Gaetano J. Milano was sentenced in 1991 for executing William "Wild Guy" Grasso as they sped down Interstate 91 in a van two years earlier. A volatile mobster even by mob standards, Grasso was a fellow soldier in the Providence-based Patriarca crime family and Milano told the judge he believed it was Grasso or him.
"It was kill or be killed," Milano said at his sentencing before U.S. District Judge Alan H. Nevas, the same jurist who will reconsider Milano's sentence next month.
Fueling that argument, defense lawyers have argued, was the late Boston mobster Angelo "Sonny" Mercurio, revealed in the 1990s to be a "top echelon" FBI informant who the agency shielded from prosecution in the murders of Grasso and others. The FBI's mishandling of mob moles like Mercurio, James "Whitey" Bulger and others has prompted widespread litigation of old sentences and early release of several gangsters who have successfully argued they were framed by or took the fall for informants. Mercurio died in 2006 in the federal Witness Protection Program, 17 years after recording a prized Mafia induction ceremony in Medford for the FBI. A former federal prosecutor with a Boston organized crime strike force, Diane Kottmyer, now a Superior Court judge, ultimately testified in a separate trial that Mercurio had been complicit in the Grasso murder and others, but was never charged.

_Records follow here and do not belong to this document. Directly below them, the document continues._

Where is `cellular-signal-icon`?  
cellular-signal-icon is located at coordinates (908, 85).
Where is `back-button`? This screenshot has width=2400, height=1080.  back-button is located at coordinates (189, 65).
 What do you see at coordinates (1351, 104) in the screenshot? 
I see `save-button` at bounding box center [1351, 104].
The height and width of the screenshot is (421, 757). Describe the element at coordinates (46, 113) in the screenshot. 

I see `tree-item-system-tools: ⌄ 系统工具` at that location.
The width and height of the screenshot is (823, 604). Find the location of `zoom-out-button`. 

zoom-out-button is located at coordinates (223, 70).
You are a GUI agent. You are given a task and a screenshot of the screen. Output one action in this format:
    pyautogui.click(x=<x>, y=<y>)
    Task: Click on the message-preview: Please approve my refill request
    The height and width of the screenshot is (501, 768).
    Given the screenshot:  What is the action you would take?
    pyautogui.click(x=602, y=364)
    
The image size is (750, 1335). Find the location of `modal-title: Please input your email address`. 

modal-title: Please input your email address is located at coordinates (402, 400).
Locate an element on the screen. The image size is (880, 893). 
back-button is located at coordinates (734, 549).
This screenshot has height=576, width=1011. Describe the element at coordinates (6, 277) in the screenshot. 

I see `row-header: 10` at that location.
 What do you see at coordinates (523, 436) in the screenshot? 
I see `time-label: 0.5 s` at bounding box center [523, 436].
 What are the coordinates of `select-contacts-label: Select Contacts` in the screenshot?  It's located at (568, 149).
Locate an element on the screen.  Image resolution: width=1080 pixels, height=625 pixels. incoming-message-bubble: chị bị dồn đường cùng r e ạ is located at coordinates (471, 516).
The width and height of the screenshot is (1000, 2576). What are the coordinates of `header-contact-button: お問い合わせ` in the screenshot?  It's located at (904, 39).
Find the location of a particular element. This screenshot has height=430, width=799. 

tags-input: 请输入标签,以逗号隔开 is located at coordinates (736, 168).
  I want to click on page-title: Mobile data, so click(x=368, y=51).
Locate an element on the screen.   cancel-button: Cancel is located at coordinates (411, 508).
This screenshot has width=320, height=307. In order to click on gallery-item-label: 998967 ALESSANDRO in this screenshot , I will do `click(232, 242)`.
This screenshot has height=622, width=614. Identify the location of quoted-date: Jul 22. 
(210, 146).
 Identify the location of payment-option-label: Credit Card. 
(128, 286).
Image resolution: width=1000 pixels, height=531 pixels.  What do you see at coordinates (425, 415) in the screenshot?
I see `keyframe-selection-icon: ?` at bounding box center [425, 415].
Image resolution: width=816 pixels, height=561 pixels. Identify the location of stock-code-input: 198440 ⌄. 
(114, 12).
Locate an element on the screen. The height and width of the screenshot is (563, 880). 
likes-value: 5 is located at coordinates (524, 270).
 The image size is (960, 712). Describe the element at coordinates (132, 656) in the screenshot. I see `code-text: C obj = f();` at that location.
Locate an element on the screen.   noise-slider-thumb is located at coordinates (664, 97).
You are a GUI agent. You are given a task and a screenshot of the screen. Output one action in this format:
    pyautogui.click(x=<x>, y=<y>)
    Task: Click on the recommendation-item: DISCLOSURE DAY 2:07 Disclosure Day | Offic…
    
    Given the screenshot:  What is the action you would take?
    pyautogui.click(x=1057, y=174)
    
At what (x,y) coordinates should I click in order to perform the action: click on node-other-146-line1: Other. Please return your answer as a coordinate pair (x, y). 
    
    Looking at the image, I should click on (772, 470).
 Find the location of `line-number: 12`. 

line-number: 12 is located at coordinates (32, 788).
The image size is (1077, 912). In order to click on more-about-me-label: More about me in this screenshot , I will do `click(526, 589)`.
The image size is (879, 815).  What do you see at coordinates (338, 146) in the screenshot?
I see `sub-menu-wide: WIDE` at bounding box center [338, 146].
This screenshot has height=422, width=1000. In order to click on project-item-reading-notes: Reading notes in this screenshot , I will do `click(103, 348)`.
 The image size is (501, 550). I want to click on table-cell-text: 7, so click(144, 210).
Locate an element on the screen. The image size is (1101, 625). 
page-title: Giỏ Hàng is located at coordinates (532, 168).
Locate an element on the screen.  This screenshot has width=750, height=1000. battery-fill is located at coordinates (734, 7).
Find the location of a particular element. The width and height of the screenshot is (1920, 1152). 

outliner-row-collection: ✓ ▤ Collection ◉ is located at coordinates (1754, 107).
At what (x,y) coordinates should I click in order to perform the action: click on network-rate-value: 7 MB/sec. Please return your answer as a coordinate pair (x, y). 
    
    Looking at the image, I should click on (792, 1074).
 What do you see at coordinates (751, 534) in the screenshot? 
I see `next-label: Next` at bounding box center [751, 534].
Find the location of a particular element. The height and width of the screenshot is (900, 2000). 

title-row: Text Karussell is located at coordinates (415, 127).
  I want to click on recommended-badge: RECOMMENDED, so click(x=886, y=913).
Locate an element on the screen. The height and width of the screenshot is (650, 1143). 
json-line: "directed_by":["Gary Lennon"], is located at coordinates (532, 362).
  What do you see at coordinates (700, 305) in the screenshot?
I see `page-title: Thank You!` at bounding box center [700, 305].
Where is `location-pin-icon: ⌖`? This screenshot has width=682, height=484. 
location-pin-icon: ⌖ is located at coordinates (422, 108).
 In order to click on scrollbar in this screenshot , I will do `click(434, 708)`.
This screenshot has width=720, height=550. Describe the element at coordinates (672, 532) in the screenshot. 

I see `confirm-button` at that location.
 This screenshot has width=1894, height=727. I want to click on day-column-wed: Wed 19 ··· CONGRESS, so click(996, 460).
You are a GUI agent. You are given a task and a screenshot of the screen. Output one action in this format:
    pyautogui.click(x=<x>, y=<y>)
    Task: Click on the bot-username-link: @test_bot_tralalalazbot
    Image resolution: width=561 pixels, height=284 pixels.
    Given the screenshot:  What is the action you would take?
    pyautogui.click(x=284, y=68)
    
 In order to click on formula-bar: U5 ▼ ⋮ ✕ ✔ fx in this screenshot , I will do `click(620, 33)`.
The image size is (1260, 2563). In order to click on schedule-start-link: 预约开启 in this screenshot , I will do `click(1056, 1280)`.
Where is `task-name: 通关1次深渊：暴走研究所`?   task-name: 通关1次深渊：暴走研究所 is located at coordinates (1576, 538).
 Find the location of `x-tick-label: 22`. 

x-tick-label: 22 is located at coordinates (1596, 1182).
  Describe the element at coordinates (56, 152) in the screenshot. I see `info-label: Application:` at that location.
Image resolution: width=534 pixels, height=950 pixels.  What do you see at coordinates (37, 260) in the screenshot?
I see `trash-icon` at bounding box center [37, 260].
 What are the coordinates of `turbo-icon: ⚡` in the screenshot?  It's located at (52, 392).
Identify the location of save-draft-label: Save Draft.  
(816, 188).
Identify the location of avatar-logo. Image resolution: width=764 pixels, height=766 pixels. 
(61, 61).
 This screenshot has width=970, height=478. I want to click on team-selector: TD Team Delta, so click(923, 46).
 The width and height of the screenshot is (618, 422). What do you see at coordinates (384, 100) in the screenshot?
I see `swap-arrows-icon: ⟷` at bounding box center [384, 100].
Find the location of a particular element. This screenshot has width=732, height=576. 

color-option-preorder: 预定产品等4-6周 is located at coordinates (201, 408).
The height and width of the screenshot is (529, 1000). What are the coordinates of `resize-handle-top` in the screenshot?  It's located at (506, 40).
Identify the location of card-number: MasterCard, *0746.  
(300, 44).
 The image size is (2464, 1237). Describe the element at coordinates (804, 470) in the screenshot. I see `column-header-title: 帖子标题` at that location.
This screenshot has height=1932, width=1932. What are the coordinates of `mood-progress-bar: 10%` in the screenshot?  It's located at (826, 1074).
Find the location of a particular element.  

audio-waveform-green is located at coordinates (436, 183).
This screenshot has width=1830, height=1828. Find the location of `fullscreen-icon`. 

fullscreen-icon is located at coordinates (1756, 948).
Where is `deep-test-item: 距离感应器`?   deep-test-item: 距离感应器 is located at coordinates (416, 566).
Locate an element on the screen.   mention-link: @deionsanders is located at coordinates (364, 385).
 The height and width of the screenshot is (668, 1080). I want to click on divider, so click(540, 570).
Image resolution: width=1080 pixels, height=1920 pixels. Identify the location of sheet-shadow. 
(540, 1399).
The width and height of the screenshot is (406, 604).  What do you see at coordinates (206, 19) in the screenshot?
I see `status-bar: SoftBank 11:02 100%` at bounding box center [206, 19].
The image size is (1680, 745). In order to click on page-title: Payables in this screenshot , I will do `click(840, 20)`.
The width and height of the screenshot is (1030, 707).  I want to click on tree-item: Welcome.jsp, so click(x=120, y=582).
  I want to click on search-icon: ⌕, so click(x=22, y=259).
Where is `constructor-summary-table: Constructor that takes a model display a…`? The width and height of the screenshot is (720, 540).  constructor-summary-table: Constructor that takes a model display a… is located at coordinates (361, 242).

Defense lawyers believe Mercurio also pitted Boston and Connecticut mob factions against each other with bogus reports that members on each side were plotting to "clip" or "take out" the other, according to court filings.
In a surprise move in 2006, Nevas released Milano's codefendant, 82-year-old Louis Pugliano, of West Springfield, after Pugliano served just 15 years of a life sentence. Lawyers for Pugliano ultimately won his early release through an agreement with prosecutors who agreed to a resentencing based on flawed jury selection and ineffective counsel arguments.